= Aim of the exercise =
From the records below, copy every line that contains the word "Enable".

Collected data:
==*==
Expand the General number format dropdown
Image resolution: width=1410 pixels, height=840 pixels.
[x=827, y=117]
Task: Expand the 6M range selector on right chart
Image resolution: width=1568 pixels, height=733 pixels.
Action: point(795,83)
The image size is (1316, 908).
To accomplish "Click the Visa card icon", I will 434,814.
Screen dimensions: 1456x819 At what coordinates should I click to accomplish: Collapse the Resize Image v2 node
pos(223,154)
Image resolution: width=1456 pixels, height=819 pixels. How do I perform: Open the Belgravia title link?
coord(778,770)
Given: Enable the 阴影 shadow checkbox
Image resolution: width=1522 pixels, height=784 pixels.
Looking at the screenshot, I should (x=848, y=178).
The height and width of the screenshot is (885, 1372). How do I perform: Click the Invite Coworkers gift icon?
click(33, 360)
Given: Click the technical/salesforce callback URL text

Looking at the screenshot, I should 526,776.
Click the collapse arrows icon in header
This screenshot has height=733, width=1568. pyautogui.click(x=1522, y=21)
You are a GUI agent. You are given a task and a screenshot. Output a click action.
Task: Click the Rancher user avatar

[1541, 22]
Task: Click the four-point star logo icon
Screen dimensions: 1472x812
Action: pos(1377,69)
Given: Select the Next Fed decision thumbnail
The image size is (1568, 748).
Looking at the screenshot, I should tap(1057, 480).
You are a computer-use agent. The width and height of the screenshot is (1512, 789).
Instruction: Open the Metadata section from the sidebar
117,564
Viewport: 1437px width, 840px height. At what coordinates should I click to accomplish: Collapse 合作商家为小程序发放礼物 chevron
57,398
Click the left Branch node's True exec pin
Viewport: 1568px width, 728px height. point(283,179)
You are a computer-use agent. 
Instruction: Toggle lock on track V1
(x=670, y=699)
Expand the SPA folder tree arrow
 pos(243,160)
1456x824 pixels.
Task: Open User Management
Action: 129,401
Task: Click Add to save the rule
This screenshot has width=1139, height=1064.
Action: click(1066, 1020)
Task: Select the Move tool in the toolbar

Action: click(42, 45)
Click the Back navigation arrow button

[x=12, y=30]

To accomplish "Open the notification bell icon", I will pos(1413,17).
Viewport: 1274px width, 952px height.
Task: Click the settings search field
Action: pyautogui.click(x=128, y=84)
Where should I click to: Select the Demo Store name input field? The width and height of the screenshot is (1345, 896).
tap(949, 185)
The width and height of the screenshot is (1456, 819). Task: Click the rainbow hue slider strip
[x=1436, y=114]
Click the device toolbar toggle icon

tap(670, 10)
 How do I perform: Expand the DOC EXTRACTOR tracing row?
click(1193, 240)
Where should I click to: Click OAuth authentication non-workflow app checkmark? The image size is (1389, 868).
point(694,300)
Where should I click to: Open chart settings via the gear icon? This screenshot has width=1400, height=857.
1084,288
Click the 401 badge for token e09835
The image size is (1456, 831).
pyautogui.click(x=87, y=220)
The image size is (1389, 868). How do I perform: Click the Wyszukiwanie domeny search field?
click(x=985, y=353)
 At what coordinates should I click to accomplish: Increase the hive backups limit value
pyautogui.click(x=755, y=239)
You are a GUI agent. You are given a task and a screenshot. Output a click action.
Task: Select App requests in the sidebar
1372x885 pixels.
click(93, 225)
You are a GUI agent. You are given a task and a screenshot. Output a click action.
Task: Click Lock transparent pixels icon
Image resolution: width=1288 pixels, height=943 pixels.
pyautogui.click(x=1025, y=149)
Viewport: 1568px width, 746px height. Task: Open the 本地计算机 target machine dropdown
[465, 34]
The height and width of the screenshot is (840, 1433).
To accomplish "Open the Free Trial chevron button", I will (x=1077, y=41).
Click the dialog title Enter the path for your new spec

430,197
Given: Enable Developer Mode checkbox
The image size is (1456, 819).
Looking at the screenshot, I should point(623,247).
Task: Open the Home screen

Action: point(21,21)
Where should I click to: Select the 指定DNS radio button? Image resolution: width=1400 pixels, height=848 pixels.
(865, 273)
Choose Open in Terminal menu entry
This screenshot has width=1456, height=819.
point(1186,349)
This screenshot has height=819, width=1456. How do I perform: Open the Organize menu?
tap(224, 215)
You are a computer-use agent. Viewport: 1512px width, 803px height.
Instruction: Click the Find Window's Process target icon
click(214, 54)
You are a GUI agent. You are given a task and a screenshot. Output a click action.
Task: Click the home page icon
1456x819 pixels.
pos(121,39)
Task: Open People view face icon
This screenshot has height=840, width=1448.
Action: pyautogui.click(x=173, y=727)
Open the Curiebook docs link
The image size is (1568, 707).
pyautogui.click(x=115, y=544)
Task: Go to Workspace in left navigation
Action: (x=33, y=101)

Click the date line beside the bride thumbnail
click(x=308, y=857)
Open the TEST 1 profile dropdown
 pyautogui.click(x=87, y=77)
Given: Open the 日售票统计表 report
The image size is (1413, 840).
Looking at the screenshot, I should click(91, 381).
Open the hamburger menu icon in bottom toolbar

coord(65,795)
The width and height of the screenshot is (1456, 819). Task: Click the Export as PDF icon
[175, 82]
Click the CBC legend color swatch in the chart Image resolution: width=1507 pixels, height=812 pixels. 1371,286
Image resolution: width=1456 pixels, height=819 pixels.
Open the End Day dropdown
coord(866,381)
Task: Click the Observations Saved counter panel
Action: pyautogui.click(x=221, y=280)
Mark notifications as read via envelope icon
==*==
= Solution for this exercise =
Given: Enable the 阴影 shadow checkbox
Given: Enable Developer Mode checkbox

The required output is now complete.